At ASU's Human Machine Integration Laboratory, Sugar and his team are building "SPARKy" (Spring Ankle with Regenerative Kinetics) that mimics biology by storing and releasing energy during the ankle gait cycle.
"Energy is stored as the leg and body rolls over the ankle, and then this energy is released in a powerful burst to propel the user forward. By mimicking biology, we are able to build a very lightweight and functional device," Sugar said.
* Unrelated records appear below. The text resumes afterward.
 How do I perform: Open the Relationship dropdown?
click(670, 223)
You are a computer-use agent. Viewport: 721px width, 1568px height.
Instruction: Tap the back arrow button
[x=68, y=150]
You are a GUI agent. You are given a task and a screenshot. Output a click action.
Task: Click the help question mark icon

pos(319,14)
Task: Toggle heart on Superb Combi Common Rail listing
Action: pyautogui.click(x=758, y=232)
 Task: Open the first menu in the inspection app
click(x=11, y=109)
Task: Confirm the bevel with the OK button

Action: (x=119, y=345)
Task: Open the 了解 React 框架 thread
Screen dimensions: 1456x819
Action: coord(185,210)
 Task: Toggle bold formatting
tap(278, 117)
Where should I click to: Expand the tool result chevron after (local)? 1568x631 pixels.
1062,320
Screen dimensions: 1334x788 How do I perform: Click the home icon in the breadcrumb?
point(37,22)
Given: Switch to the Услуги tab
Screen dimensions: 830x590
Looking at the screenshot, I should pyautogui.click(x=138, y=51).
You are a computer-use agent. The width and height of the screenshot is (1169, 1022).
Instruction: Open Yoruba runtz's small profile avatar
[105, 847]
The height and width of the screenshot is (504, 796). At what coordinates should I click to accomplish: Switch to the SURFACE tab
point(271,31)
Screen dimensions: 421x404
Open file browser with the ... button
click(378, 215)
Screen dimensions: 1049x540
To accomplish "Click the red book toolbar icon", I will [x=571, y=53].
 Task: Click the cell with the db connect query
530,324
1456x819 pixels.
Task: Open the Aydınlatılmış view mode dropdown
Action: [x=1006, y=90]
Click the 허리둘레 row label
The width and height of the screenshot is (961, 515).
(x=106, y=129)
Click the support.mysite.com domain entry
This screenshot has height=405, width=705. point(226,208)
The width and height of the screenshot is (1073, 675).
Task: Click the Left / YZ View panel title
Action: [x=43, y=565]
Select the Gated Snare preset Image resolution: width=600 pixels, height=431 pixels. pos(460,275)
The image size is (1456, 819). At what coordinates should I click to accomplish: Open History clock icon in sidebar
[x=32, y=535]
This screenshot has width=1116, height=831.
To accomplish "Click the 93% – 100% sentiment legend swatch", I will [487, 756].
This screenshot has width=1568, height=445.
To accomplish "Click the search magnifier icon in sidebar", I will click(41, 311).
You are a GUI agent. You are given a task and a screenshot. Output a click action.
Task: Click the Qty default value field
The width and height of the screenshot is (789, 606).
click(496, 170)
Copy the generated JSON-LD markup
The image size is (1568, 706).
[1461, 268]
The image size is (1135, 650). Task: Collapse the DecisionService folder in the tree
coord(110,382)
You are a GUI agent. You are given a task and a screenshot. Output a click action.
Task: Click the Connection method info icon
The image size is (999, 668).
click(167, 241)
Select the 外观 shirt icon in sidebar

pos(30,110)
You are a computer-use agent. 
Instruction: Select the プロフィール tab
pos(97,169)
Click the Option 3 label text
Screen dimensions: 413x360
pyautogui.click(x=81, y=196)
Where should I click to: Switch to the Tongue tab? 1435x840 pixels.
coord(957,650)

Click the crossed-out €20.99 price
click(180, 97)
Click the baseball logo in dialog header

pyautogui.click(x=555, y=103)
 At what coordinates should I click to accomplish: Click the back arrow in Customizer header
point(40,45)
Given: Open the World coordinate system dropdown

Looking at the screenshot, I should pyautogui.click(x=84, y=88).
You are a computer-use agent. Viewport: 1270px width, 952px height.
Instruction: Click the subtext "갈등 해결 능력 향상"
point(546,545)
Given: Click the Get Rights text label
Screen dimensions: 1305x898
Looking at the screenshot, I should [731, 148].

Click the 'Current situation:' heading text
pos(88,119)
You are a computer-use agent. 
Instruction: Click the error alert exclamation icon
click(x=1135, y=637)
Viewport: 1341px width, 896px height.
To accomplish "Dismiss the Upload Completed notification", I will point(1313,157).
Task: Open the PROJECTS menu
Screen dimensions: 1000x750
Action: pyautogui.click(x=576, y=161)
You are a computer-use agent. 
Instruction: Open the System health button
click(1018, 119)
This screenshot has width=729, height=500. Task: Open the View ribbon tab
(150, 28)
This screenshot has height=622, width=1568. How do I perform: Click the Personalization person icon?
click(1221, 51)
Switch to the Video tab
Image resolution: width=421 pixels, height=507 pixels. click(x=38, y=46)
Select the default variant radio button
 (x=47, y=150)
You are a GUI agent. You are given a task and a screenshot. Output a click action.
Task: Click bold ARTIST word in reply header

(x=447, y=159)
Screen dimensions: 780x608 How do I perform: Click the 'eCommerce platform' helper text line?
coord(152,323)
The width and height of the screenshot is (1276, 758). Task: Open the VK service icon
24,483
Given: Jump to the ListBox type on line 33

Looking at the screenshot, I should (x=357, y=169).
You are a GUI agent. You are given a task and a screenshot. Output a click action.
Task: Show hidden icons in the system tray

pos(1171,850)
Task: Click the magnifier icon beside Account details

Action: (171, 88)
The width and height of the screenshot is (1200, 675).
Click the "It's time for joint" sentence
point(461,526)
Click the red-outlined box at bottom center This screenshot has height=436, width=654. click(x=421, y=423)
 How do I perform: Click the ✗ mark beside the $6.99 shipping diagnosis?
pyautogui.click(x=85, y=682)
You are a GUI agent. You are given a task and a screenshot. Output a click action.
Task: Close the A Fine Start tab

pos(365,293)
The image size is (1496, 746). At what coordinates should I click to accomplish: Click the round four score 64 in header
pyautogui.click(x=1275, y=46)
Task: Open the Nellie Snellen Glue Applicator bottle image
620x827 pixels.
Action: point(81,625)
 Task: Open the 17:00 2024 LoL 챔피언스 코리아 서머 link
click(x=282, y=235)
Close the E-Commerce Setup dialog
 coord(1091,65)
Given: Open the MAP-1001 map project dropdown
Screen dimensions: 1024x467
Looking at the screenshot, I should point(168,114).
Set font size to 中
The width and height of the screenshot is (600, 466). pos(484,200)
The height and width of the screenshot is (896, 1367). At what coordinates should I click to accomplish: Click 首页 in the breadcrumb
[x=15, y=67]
"Putting motors and springs together in a smart way is something nature hit on about 600 million years ago (with the earliest vertebrates)," Nishikawa said.
It's a notion that captured the interest of Discovery Channel Canada, which spent a day at NAU and a day at ASU taping for a segment of its Daily Planet show that will air in the fall.
The NAU researcher wants to know more about how the brain controls movement. About decade ago Nishikawa realized that how the brain and body work together to produce coordinated movement means understanding what muscles contribute to the whole process.
"Understanding what the neurological part is and what the muscular part is can help establish cause and effect," she said.
Identifying these mechanisms at the molecular level might aid medical research in developing better treatments for sufferers of Parkinson's, whose low force output results in stiff movements.
Nishikawa's studies of the neuromuscular basis for extremely rapid movements in animals, such as the toad snaring prey with its tongue, could leapfrog to a new model of muscle function, changing the standard representation of muscle as a motor.